Yes, gum, that’s exactly it. I like to stick my head in the sand and lie. I’m not motivated at all by any legitimate concerns about how the State, which many people here don’t trust to look at people’s luggage before they get on a plane, might institute a planned policy of baby-killing.
Fair point with your first remark, I’ll grant you that.
With the second I can’t say as I don’t know anything about dr. Kevorkian’s case. However, unlike the U.S., in the Netherlands the accepted practice is that doctors are supposed to publicly apply euthanasia, then let the courts decide whether this is in violation of the law. The Dutch interpretation of such actions (hence the legal qualification of it) is not the same one as in the U.S. system. You may be against the Dutch practice if you want, but you should at least get your facts straight.

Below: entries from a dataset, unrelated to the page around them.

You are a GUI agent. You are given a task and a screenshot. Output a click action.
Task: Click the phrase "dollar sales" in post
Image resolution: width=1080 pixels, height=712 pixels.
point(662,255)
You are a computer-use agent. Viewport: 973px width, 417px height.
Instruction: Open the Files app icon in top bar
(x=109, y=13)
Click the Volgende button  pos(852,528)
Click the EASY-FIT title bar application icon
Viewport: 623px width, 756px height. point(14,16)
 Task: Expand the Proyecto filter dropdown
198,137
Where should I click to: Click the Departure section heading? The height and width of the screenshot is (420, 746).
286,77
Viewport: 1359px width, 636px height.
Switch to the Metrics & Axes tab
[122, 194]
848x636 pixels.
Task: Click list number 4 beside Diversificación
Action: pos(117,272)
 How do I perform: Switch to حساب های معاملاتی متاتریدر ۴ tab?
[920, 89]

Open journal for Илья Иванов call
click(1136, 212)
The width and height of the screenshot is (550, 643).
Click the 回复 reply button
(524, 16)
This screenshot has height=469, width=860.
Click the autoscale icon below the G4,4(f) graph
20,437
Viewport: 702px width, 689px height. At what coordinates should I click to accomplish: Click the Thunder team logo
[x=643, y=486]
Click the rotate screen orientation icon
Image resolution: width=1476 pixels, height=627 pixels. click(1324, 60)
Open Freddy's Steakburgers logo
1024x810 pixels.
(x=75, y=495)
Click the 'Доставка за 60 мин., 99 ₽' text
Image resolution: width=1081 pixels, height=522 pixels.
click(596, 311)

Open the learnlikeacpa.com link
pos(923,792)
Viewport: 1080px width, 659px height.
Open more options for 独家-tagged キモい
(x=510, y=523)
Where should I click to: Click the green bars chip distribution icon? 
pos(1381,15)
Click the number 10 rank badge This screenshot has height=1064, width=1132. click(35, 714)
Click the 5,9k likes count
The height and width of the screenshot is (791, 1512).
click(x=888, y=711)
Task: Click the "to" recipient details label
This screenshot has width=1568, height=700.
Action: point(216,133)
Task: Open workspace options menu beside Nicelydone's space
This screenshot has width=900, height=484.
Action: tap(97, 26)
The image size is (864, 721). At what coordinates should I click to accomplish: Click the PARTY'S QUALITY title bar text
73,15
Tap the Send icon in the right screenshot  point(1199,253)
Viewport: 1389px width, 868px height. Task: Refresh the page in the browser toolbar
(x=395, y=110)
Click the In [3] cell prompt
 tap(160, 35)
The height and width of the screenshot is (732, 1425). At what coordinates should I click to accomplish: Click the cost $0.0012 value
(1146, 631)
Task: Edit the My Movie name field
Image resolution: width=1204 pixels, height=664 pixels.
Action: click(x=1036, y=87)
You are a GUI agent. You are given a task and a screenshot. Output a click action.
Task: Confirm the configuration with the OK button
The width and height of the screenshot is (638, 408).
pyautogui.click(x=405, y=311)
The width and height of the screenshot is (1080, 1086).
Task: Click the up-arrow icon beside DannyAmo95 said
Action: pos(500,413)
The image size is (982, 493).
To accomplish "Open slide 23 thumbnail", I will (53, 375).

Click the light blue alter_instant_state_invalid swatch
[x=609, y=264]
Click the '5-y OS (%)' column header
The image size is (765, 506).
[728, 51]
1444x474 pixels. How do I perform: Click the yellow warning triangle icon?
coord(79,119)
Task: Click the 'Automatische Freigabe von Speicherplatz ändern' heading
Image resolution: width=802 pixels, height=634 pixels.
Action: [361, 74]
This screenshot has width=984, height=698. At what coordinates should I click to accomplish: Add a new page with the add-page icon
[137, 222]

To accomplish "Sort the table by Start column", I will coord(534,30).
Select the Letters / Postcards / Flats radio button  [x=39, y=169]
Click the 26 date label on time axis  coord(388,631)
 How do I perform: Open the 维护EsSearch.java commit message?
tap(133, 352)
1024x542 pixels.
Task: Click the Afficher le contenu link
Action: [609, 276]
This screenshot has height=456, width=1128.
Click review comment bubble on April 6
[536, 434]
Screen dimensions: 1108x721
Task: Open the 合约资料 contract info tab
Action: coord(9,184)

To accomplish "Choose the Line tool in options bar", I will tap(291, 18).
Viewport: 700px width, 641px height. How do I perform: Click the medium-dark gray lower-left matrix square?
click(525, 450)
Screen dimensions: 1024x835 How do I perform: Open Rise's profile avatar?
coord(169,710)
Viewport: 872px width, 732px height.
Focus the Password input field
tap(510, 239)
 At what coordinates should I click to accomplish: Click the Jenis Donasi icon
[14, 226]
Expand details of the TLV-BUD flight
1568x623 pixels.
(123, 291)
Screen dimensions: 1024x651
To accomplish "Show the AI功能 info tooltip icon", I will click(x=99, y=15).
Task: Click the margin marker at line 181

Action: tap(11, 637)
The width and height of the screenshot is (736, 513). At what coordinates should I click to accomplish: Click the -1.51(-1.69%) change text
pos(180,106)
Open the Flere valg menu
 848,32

It is funny to see how people are suddenly scared to debate once the real facts surface.
The government, the involved hospital and independent doctors. At somepoint we have to trust the people on the ground, unless you want to book a flight to Holland and open your own investigation.
I agree, which is why I think we need very heavy oversight from multiple groups and not give the go-ahead unless all groups agree the outcome is as close to certain as conceivalble.
I never mentiond anything about myeloschisis, I was making an argument that the leathal cases of spina b. are within an order of magnitude of the number of euthanized infants, and so your suspicions are unwarranted, given the huge amount of evidence against foul play.
This is my problem with this slippry slope argument. This “what’s next, those that won’t make it to adulthood, those who have occasional stomic pains, every one that will end up bald” is rudiculous. We’re talking about a specific set of cases, those that are undebatably terminally ill and in unrelivably agony. There isn’t any reason that we’ll just keep going along your chain of steps until we wiped out half the population of Europe. If someday they want kill everyone who might die in the next quarter century against their will, I’ll join you in arguing against it as will just about everyone else, which should make it a short debate.